Copy out the entries below word for word, from the line containing "on bar-axis-low-label: Low." through the line containing "Looking at the image, I should click on (138, 404).", including both of those lines.

▬▬▬▬▬▬

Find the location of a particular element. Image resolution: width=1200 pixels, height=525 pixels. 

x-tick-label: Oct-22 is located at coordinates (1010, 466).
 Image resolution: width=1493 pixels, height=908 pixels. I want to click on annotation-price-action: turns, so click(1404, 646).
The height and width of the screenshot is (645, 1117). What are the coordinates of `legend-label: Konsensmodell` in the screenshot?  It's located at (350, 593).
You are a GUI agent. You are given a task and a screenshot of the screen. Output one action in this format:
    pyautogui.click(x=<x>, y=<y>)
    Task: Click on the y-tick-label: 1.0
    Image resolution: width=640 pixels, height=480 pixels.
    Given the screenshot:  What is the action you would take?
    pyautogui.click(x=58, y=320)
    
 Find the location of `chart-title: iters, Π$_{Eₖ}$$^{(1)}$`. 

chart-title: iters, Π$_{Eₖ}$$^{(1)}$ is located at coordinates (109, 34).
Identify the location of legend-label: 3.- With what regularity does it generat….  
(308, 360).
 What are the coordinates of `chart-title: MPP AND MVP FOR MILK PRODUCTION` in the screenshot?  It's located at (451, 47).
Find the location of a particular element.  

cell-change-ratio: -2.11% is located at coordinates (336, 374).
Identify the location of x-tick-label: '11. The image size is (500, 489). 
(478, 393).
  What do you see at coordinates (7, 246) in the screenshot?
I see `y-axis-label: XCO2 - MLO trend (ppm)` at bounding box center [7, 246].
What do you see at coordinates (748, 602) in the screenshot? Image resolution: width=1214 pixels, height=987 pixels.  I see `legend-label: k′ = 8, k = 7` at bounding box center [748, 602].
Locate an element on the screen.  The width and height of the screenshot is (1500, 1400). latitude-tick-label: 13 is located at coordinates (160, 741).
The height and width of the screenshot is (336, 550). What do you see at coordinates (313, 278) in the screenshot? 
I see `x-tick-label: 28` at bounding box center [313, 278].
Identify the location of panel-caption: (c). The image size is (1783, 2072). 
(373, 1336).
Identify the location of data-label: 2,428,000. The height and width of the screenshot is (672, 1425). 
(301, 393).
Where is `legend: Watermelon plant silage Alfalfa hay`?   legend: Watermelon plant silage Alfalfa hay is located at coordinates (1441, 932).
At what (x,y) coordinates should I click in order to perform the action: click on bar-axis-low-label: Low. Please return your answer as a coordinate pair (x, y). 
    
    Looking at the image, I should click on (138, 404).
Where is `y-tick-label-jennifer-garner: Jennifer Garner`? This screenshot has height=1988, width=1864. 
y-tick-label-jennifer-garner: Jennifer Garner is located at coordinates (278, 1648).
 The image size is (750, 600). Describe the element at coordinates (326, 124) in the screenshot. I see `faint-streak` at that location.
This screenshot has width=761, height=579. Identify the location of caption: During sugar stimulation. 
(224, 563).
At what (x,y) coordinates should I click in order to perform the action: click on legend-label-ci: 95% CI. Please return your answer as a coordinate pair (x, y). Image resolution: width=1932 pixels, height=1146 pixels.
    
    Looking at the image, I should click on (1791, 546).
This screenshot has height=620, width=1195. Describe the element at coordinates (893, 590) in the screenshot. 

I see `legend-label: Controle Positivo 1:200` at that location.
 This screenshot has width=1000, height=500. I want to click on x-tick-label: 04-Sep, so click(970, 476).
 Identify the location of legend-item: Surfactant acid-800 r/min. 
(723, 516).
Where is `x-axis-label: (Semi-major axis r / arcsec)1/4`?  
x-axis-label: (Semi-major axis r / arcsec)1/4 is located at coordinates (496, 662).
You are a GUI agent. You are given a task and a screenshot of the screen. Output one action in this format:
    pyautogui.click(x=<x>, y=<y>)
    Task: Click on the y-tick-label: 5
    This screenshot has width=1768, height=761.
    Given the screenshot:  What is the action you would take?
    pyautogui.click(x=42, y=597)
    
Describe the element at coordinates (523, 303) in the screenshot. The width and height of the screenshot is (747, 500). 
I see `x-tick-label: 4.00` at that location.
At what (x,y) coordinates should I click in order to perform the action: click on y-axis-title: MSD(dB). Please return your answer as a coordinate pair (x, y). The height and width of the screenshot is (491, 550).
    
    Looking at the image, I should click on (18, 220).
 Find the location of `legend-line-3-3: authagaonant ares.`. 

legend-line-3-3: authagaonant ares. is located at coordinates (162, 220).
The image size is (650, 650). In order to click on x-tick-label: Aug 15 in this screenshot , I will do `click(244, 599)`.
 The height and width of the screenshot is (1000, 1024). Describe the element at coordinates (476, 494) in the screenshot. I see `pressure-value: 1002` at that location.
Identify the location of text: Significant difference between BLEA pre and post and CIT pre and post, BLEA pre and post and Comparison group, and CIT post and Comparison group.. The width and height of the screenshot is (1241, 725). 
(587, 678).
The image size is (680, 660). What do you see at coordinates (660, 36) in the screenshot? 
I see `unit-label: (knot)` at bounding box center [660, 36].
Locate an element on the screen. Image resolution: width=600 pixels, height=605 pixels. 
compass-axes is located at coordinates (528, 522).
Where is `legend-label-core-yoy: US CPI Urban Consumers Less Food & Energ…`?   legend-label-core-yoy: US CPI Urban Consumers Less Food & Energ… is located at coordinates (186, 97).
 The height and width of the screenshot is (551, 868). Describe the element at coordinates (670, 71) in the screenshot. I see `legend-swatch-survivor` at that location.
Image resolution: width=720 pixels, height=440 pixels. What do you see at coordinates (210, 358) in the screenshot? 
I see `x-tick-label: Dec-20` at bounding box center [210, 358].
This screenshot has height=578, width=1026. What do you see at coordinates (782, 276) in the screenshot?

▬▬▬▬▬▬

# ANSWER BOX
At what (x,y) coordinates should I click in order to perform the action: click on bar-axis-low-label: Low. Please return your answer as a coordinate pair (x, y). 
    
    Looking at the image, I should click on (138, 404).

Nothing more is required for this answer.